Angela Merkel was accompanied by Polish Prime Minister Mateusz Morawiecki, an 87-year-old survivor, Bogdan Bartnikowski, and representatives of the Jewish community. Since her arrival in power, this is the chancellor’s first visit to the extermination camp, where nearly 1.1 million people were murdered between 1940 and 1945. The day before her visit, she had announced an endowment. 60 million euros to the Auschwitz-Birkenau Foundation for maintaining the opening of the site.

First trip of a German head of state since 1995, this trip was rich in emotion. Before the Chancellor, Helmut Schmidt in 1977 and Helmut Kohl in 1989 and 1995, were the two previous German leaders to have surrendered on this symbol of the Holocaust.

In her address, the leader emphasized Germany ‘s responsibility in the extermination of Europe’ s Jews, considering that this was partly a question of national identity.

“To remember crimes, to name their perpetrators and to pay a dignified homage to the victims is a responsibility that never stops, it is not negotiable, and it is inseparable from our country. is a part of our national identity “…” I feel a deep shame for the barbaric crimes committed here by Germans “. “I bow deeply” in front of everyone who had “a name, an unalterable dignity, an origin, a history,” said the Chancellor, recalling that we must never forget this dark period of history, taking into account that the disappearance of witnesses complicates the transmission of the memory of the Shoah.

The Auschwitz-Birkenau camp located about 70 km from Krakow was the largest concentration and extermination camp of the Third Reich after the invasion of Poland by the Nazis. It was here that more than a million people were killed.

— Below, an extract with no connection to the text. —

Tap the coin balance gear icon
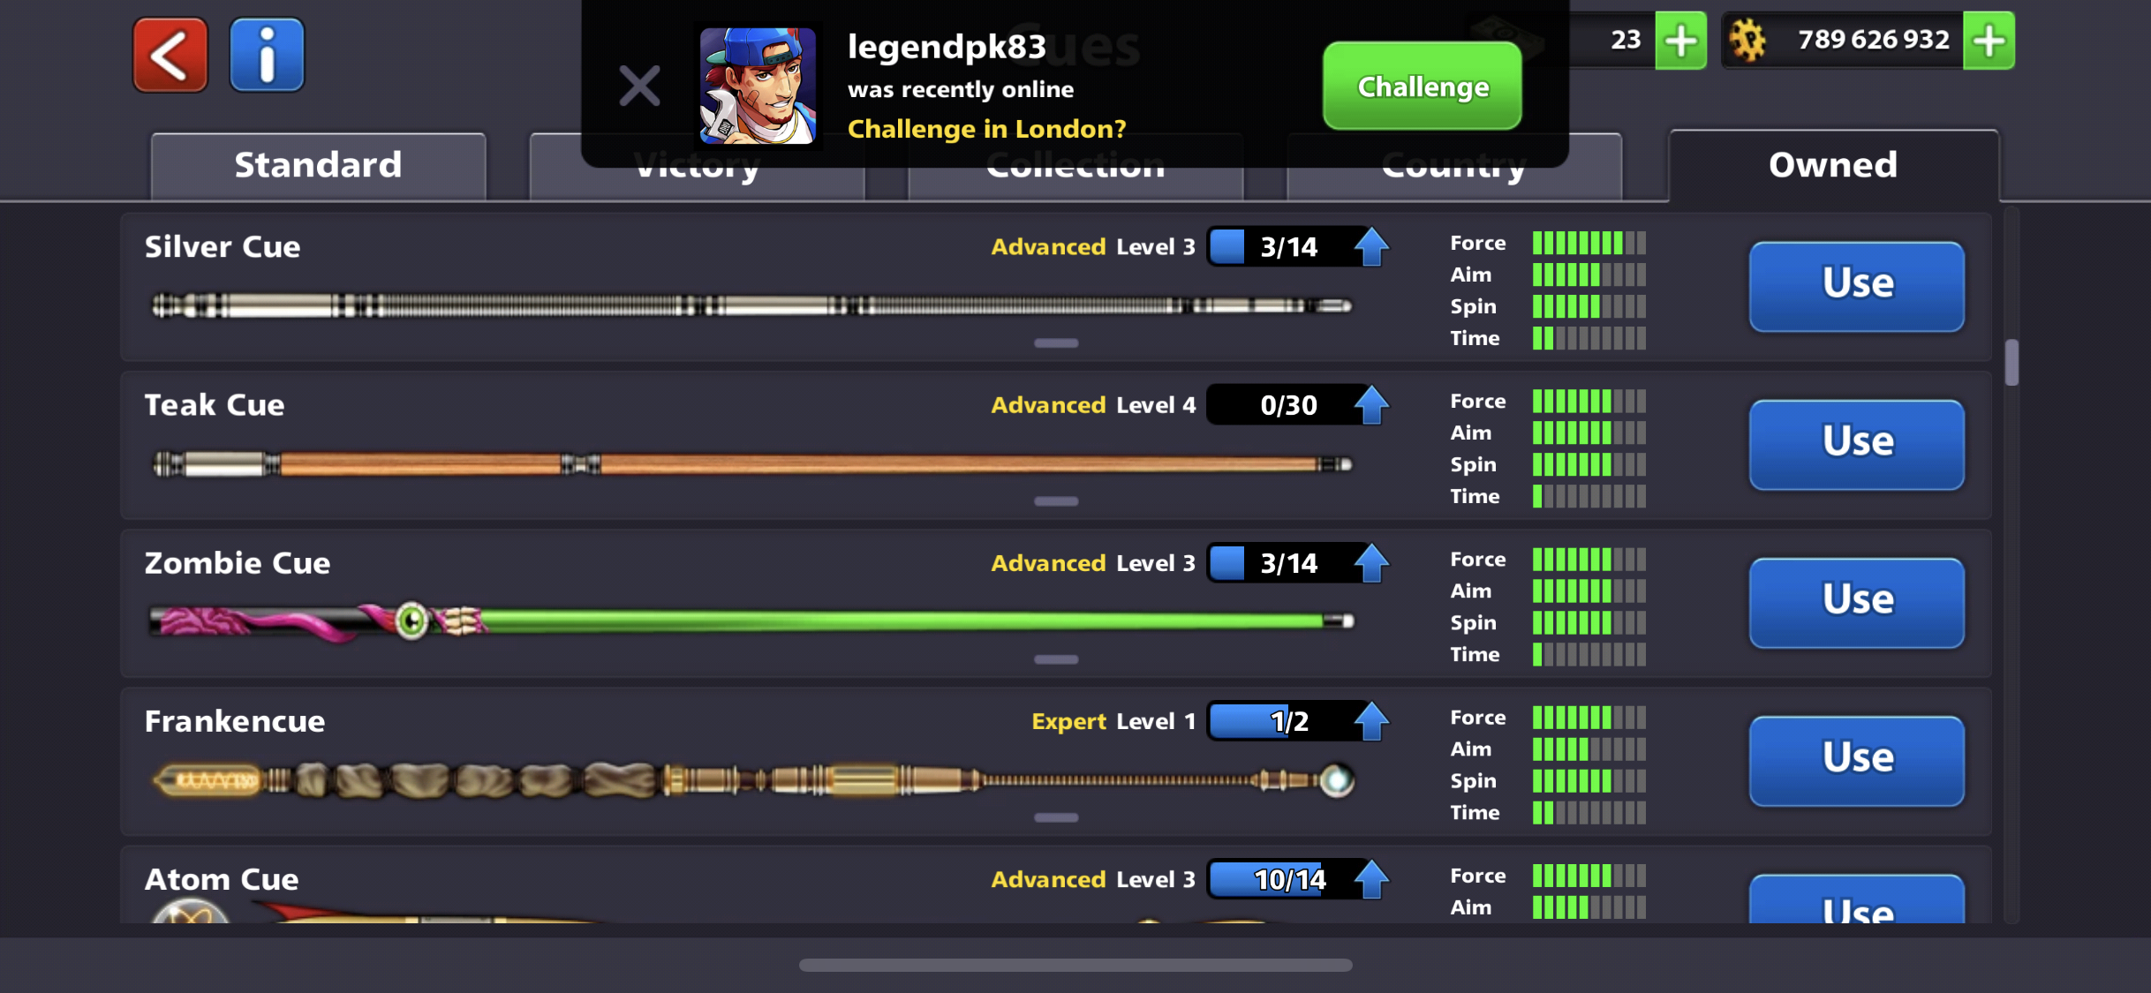The height and width of the screenshot is (993, 2151). tap(1747, 41)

Before the Second World War, the Jewish community in Poland was the largest in Europe. Warsaw was then the second largest Jewish city in the world. On September 1, 1939, Hitler attacked Poland by invading the “Dantzig corridor”. After the outbreak of the war, Poland is defeated and the government goes into exile in London. That’s when the Nazi terror regime begins when Poles die trying to save Jews.

In 1940 Heinrich Himmler decided to build the Auschwitz I camp to house Polish political prisoners who were no longer in prison. They were then joined by members of the resistance, intellectuals, homosexuals, Gypsies, Slavs, Communists, the disabled, Jehovah’s Witnesses and Jews. A total of 1.5 to 3 million people of all ages and 28 nationalities have lost their lives for “the purity of the Aryan breed” in Europe and around the world.

The extermination camp Auschwitz II was created in 1941 by the Nazis 3 km from the first which housed the administrative center. He composes with Auschwitz I, the Auschwitz-Birkenau complex on 175 hectares. divided into several sections delimited by barbed wire and electrified fences. Thanks to a large railway network, he entered the politics of Hitler’s right arm in charge of the “Final Solution”: Train, Deportation, Death.

A sad landscape was offered to prisoners from the arrival platform from which they could see huts, watchtowers, electrified barbed wire without forgetting the slogan at the entrance “Arbeit macht Frei” (“Labor makes Free”) . A little later, they discovered the 5 gas chambers and cremation ovens that can accommodate 2,500 people as well as the storage places: hair, glasses, toothbrushes, suitcases, shoes … The height of horror, the fat of the dead used to produce soap.

The weakest, sick or unable to support the journey without water or food, were directly directed to the gas chambers; others to work camps or chosen to undergo experiments

From 1942, the women were transferred to Auschwitz II where they were murdered or forced to participate in sterilization experiments in the main camp.

In 1945, following the advance of the Red Army to Poland, the Nazis evacuated Auschwitz, taking with them the most prisoners who for some did not support it. On January 27, 1945, Soviet troops released the remaining prisoners in the camp.

To date, the complex can be visited. We discover objects that belonged to prisoners and facilities still in good condition for some.